| Friday, October 10, 2008 - 11:39 pm |
My bad, what I meant by stockpiling is using the "reserve monthly production"
That way, after that month's gone, you're fine, and if you're ever short on supplies (provided you have all the corps in a supply chain) you can manually transfer things around.
Another thing ira, there's another very valid reason to stockpile, especially on new-corps, which I cannot get into, as the CFO's of NeXXuS and Omnipian Securities would sue my a$$ for betraying company secrets.
*CFO - Chief Financial Officer*
Now, a question about "automatic transfers". The money goes to the Enterprise that owns the corp, right? And, in case of public corps, gets split along shareholders?
I have this MAJOR problem with those automatics - not so much for the private corps, but for publics, THEY ARE A PEST!
I have a corporation, that, after an PO, had ~200B. The profit transfer is set to zero, and the corp makes, roughly, 2B per month.
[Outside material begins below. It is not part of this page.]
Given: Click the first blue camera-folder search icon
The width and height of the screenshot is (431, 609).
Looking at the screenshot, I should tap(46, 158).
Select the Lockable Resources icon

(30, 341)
Next day,
(6 months, LU time), this is the conversation:
CEO (me): what is the cash situation?
CFO: Oh, that; well, CEO, its.. ahem... er... *very softly spoken* 26B SC$ *cough, cough*
*tables are smashed, computers fly out company HQ balconies*
I assume the money went into dividents to the shareholders, and, in private case, I wouldn't mind. The problem is, i like having ~40B-50B liquidity in my corporations. ESPECIALLY public ones, since I can't just put cash into them. Why would they pay out dividents, to drop their liquidity below, 40B ??